On June 23, 2026, the Federal Acquisition Regulatory Council issued a proposed rule that, if finalized, will affect how federal contractors and subcontractors must handle Controlled Unclassified Information (CUI) and report CUI incidents. Comments are due by July 23, 2026.

Key Provisions

• The proposed rule includes definitions of CUI and CUI incident.
  • Controlled unclassified information is defined as “information that the Government creates or possesses, or that an entity creates or possesses for or on behalf of the Government, that a law, regulation, or Governmentwide policy requires or permits an agency to handle using safeguarding or dissemination controls.” This is the same broad definition provided in the National Archives and Records Administration (NARA) regulations at 32 CFR Part 2002. Notably, CUI expressly does not include (i) information not created by or for an executive branch agency or an entity acting as an agency; (ii) federally-funded basic and applied research at colleges, universities and laboratories in accordance with National Security Decision Directive 189; or (iii) information a contractor creates or possesses that a law, regulation or Governmentwide policy does not specifically require it be handled using safeguarding or dissemination controls.
  • CUI incident means the “unauthorized disclosure, improper modification, improper destruction of CUI, in any form or medium, or unauthorized access to the information system on which the CUI resides. Improper handling of CUI (e.g., unmarked or mismarked CUI) is not a CUI incident unless the improper handling has resulted in unauthorized disclosure, improper modification, or improper destruction of CUI.” For defense contracts, cyber incident is defined in DFARS 252.204-7012 as “actions taken through the use of computer networks that result in a compromise or an actual or potentially adverse effect on an information system and/or the information residing therein.”
• In general, for CUI incidents, the proposed rule requires reporting within 72 hours of discovery. CUI incidents involving a FedRAMP authorized cloud computing service may be reported in accordance with FedRAMP Incident Communication Procedures. This timeline tracks DFARS 252.204-7012, which requires contractors to report cyber incidents within 72 hours of discovery.
• Subcontractors must report incidents directly to the government, in addition to reporting to higher tier contractors and contracting officers.
• The rule proposes to remove the requirement for specific training that mandated a one-size-fits-all approach for how contractors must train employees and, instead, provides flexibility in training employees on handling CUI.
• Contractors must implement National Institute of Standards and Technology (NIST) Special Publication (SP) 800-171 Revision 3 and NIST SP 800-172, when incorporated in a contract and otherwise applicable.
• The proposed rule clarifies that if a contractor uses a cloud computing service provider to store, process or transmit CUI, the cloud service provider must meet security requirements equivalent to FedRAMP moderate. DFARS 252.204-7012 includes the same requirement for contractors using external cloud service providers to store, process or transmit any covered defense information.

False Claims Act Implications

Finalization of the rule will standardize CUI handling and incident-reporting requirements, increasing consistency across agencies and thereby strengthening the government’s enforcement ability in an area that is already a Department of Justice (DOJ) focus.

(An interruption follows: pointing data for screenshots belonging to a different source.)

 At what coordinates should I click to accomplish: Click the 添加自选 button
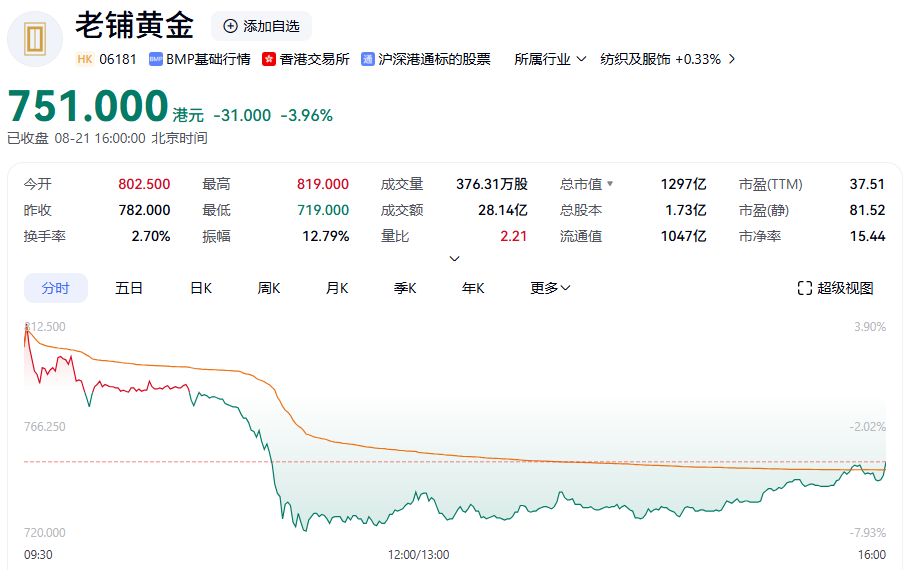click(x=262, y=26)
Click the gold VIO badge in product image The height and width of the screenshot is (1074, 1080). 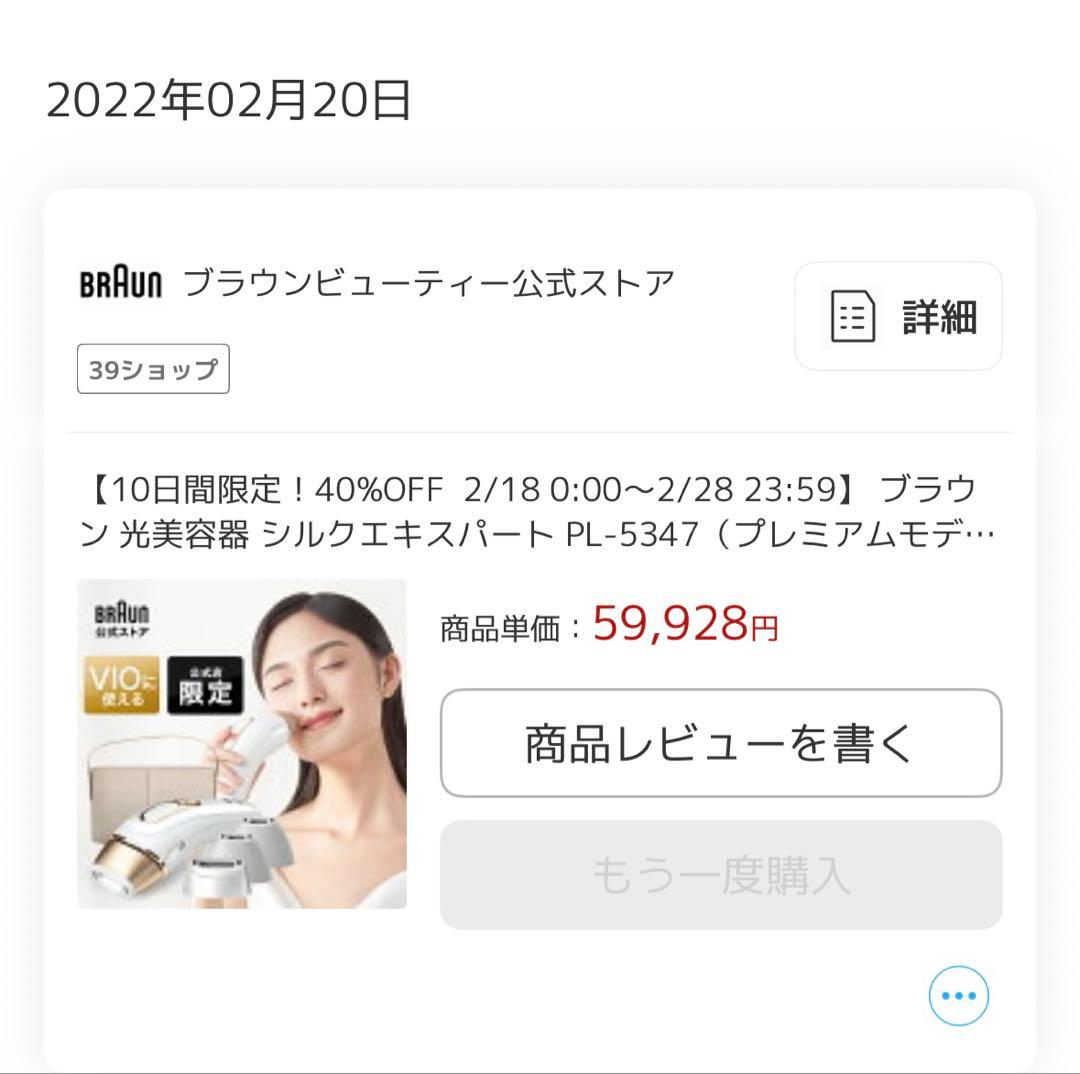[x=121, y=684]
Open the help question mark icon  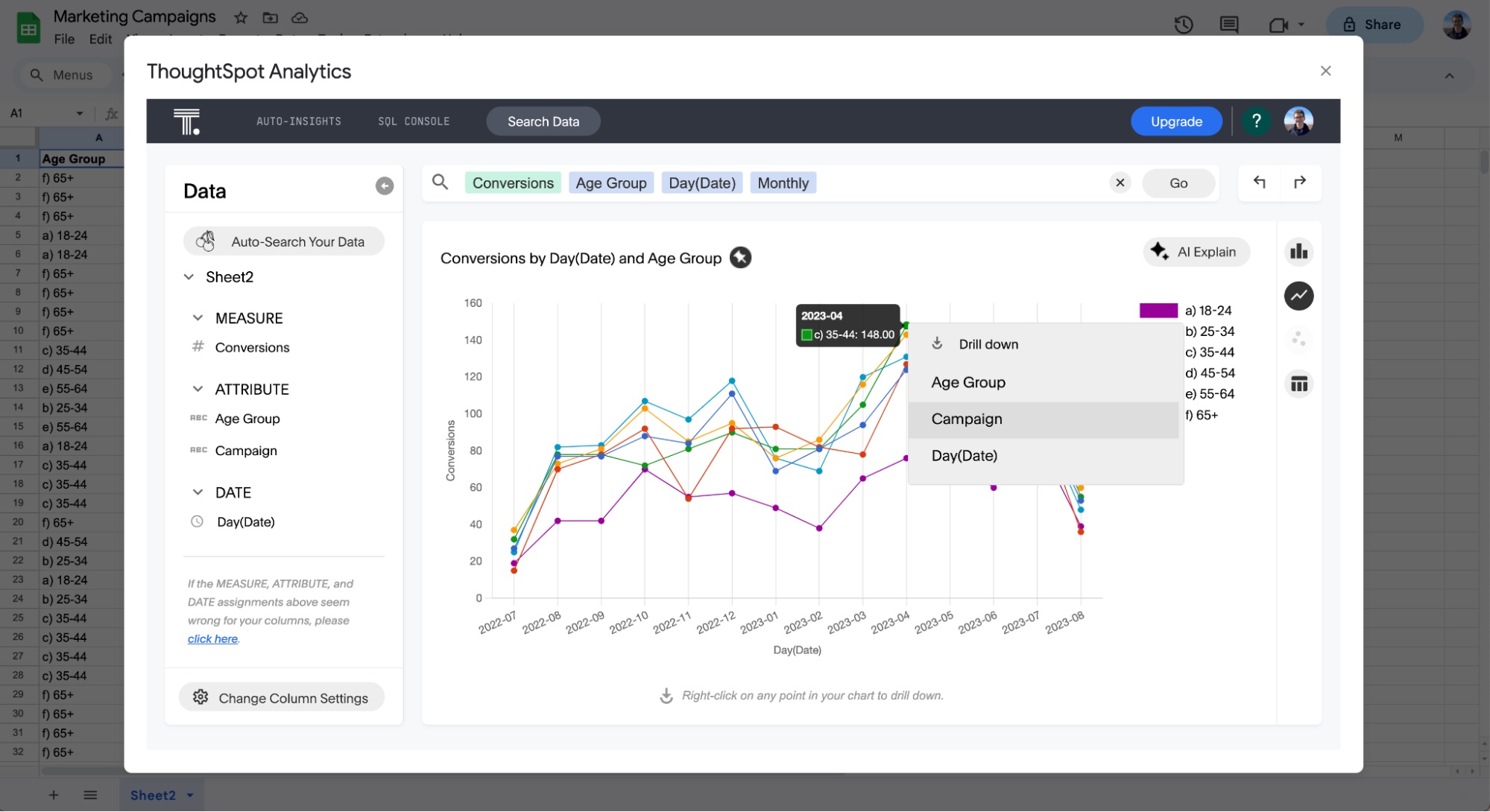point(1256,121)
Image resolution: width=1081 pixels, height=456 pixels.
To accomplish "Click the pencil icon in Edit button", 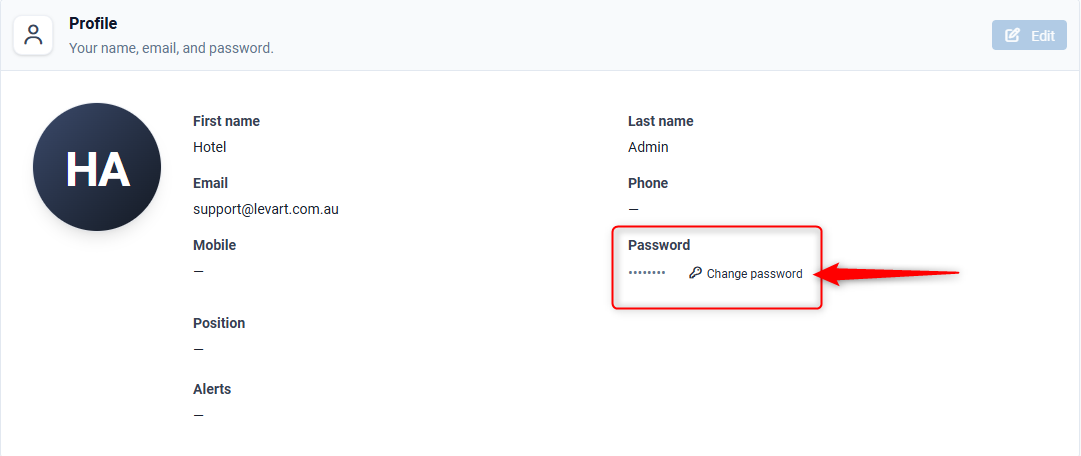I will pos(1012,35).
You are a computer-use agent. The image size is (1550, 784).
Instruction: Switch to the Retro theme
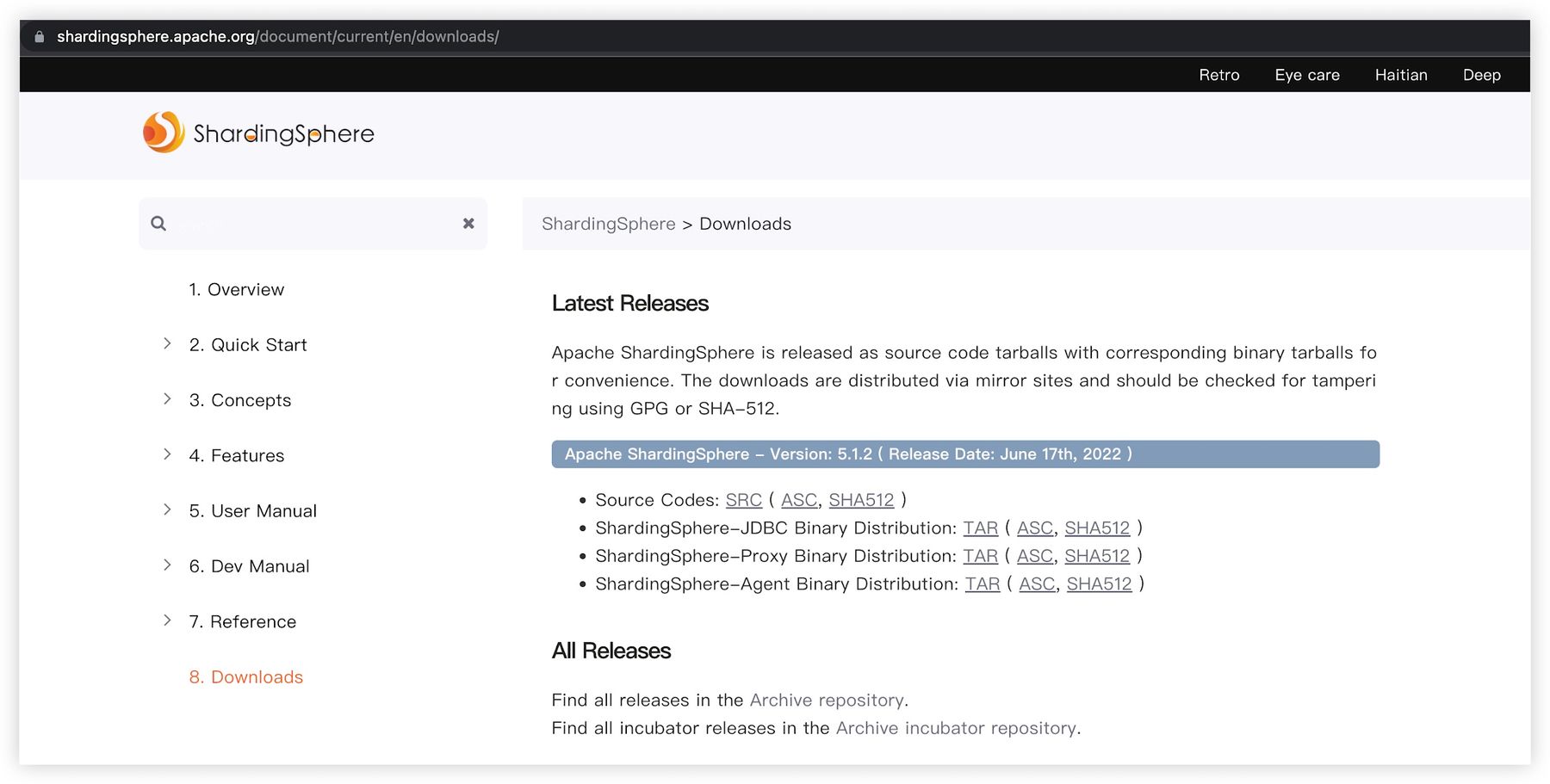1218,75
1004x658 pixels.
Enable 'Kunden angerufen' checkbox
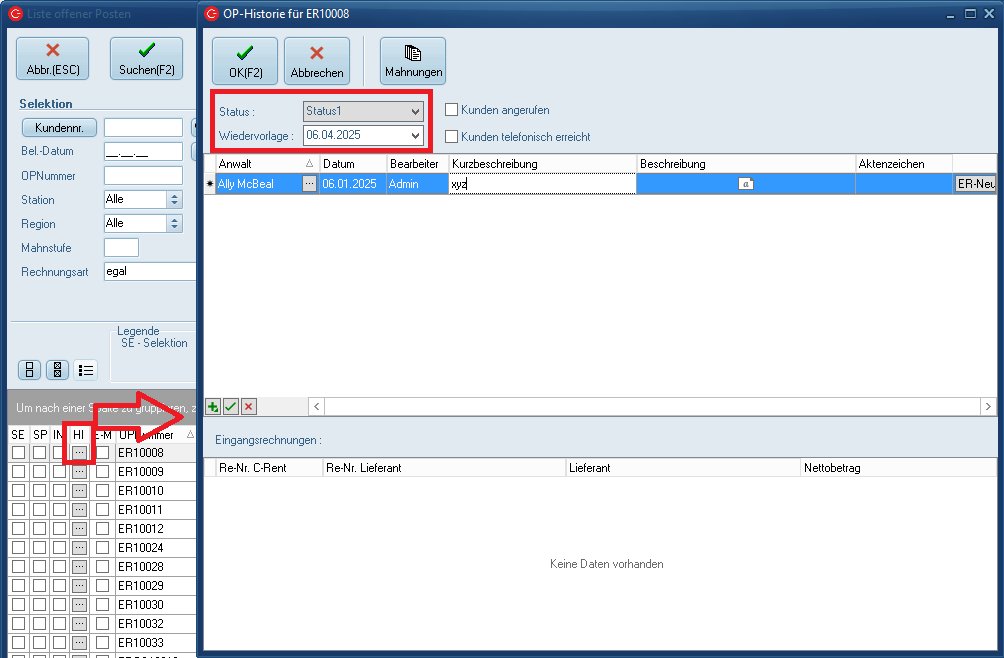(452, 110)
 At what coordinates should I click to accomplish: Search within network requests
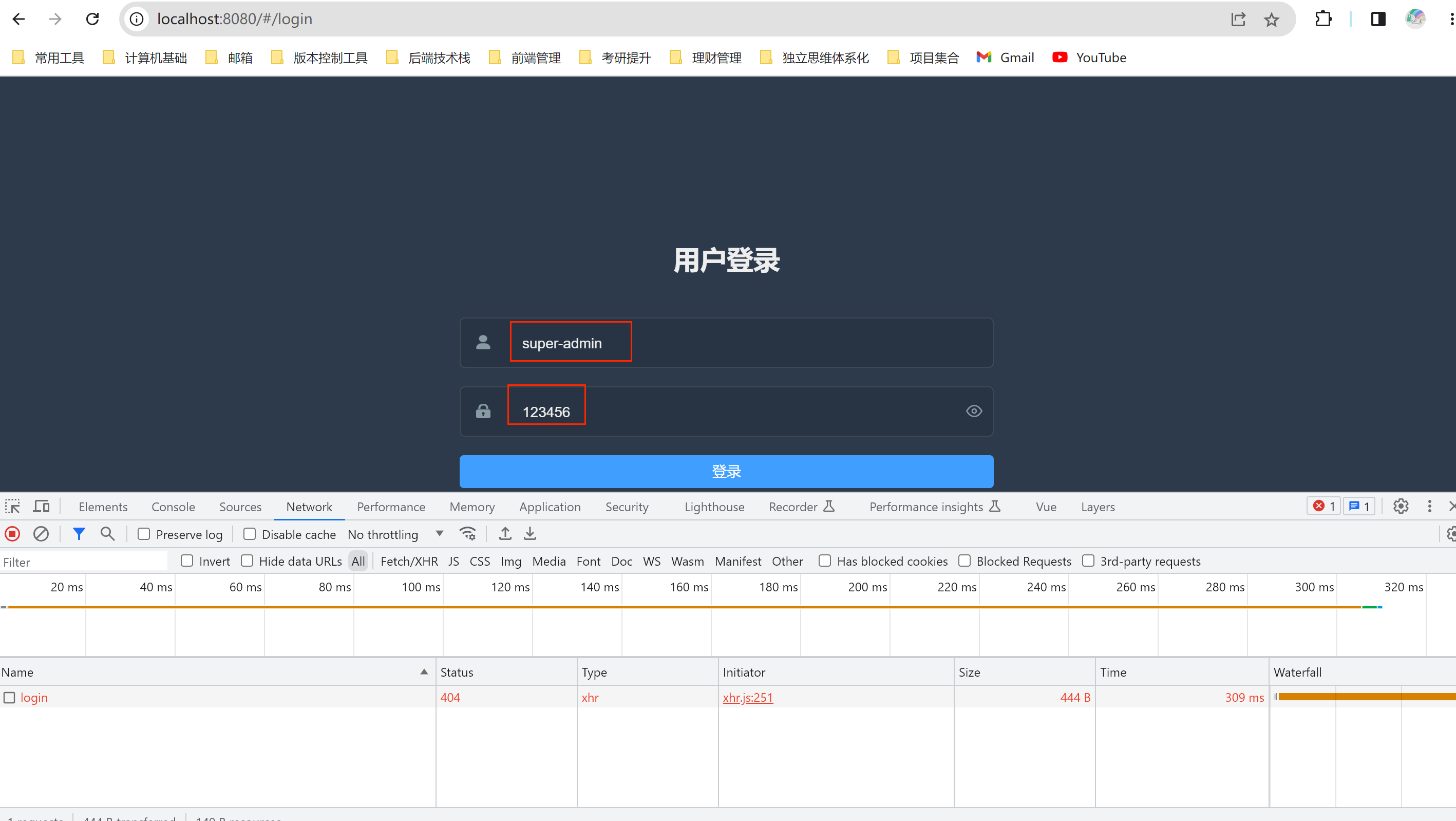click(107, 534)
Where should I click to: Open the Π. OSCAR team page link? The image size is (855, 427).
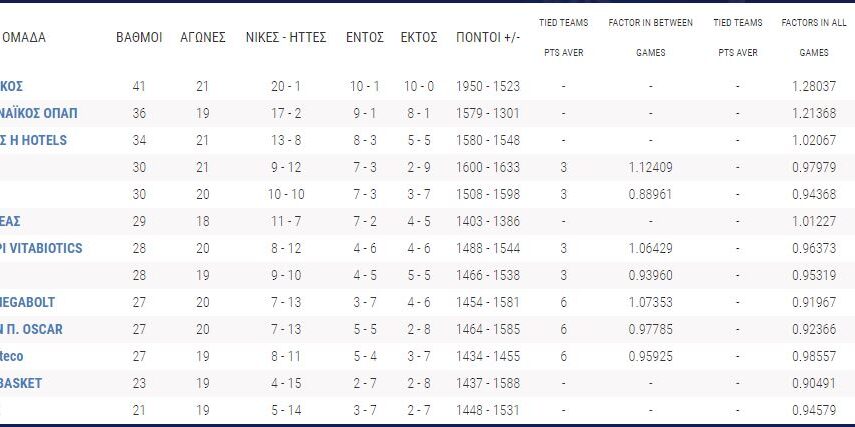[x=31, y=329]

Under the False Claims Act (FCA), DOJ has recovered over $80 million in cybersecurity-related settlements since October 2021, and its enforcement shows no signs of abating. On June 18, 2026, DOJ announced an FCA settlement with LOGZONE to resolve allegations that the company allegedly failed to implement required NIST SP 800-171 controls on Navy contracts. In its press release announcing the settlement, DOJ noted that the Defense Contract Management Agency uncovered LOGZONE’s alleged compliance issues during an assessment of the company’s implementation of NIST SP 800-171 security controls.

Key Takeaways

• CUI compliance and reporting are becoming more standardized and, thus, more easily enforceable. The rule introduces uniform definitions and reporting requirements, dictating government-wide expectations for safeguarding CUI.
• Incident reporting obligations will be strict and time-sensitive. Most CUI incidents must be reported within 72 hours, with subcontractors reporting directly to the government, increasing visibility and enforcement risk across the supply chain. Even with mandatory reporting, parties may be able to claim credit in a subsequent FCA resolution, under DOJ guidelines regarding cooperation, self-disclosure, and remediation in FCA settlements.
• DOJ enforcement risk remains. The proposed rule arrives in the context of DOJ’s continued use of the FCA to address contractor cybersecurity noncompliance, particularly where contractors fail to implement required NIST controls, and its now longstanding pledge to pursue failures to timely report cybersecurity incidents.
• Contractors and subcontractors should act now. Even before finalization, companies should assess whether they handle or generate CUI; evaluate current compliance against NIST 800‑171 controls; ensure the required flow down of obligations to subcontractors; and review their incident response and reporting protocols.
• Engage Counsel for Privileged Review. If potential incidents are reported or identified, companies should work with legal counsel to evaluate reporting obligations, assess litigation risk under privilege, and consider appropriate mitigation and remediation.